• **Task data**:
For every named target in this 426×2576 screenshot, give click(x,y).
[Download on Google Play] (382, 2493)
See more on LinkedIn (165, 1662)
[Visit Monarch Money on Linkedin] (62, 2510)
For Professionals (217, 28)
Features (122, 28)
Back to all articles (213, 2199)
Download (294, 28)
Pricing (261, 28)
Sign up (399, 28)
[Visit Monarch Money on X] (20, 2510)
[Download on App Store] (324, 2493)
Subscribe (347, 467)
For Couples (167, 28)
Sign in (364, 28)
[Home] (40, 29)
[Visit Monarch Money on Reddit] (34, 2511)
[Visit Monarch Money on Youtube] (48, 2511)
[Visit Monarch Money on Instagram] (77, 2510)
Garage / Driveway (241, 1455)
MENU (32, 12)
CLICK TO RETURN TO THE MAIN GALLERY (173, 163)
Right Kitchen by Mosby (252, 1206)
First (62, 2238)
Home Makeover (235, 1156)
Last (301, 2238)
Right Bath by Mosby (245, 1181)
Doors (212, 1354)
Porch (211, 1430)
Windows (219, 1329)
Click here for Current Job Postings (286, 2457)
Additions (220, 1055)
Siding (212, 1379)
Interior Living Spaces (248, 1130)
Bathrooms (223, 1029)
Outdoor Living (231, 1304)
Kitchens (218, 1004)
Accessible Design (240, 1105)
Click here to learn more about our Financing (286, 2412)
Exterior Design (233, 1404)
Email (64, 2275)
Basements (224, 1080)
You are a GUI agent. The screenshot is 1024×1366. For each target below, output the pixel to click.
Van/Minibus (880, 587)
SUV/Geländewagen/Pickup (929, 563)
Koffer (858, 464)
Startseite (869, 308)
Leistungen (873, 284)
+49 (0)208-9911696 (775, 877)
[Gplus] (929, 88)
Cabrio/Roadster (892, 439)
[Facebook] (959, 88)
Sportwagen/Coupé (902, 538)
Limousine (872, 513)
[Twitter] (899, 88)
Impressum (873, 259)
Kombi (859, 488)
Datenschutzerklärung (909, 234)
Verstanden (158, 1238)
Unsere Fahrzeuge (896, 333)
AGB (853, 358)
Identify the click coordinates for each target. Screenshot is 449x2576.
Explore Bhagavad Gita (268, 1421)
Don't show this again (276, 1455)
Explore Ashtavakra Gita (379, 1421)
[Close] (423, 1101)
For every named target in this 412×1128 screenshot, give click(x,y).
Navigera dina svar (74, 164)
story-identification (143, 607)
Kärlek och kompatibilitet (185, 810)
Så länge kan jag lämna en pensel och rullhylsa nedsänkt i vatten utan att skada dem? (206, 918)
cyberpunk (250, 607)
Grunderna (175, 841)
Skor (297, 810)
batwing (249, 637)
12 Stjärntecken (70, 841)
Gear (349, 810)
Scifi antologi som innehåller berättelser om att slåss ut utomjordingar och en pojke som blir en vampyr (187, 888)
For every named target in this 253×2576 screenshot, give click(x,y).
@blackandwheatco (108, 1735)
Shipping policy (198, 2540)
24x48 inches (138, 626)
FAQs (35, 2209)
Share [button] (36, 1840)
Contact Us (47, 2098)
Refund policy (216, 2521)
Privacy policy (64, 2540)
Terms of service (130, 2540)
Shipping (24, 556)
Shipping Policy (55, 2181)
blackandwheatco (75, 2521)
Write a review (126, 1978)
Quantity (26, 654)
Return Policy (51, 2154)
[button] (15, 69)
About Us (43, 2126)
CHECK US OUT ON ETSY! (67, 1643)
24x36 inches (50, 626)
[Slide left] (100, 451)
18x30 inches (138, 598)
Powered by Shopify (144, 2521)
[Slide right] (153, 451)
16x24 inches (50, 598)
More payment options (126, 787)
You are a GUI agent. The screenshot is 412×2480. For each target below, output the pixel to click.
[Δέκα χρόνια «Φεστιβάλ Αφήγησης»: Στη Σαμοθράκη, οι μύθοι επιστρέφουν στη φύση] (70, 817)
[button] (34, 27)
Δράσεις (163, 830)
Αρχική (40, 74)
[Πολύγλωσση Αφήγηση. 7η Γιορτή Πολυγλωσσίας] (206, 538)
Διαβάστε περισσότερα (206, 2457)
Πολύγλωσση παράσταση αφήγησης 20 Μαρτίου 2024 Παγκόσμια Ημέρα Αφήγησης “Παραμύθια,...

• **Assignment**:
When you reach the line with "For every named target in this 412×1128" in the records above, start writing out lines exactly, and stop once the line with "Scifi antologi som" has been written; include nothing else.

• **Your solution**:
For every named target in this 412×1128 screenshot, give click(x,y).
Navigera dina svar (74, 164)
story-identification (143, 607)
Kärlek och kompatibilitet (185, 810)
Så länge kan jag lämna en pensel och rullhylsa nedsänkt i vatten utan att skada dem? (206, 918)
cyberpunk (250, 607)
Grunderna (175, 841)
Skor (297, 810)
batwing (249, 637)
12 Stjärntecken (70, 841)
Gear (349, 810)
Scifi antologi som innehåller berättelser om att slåss ut utomjordingar och en pojke som blir en vampyr (187, 888)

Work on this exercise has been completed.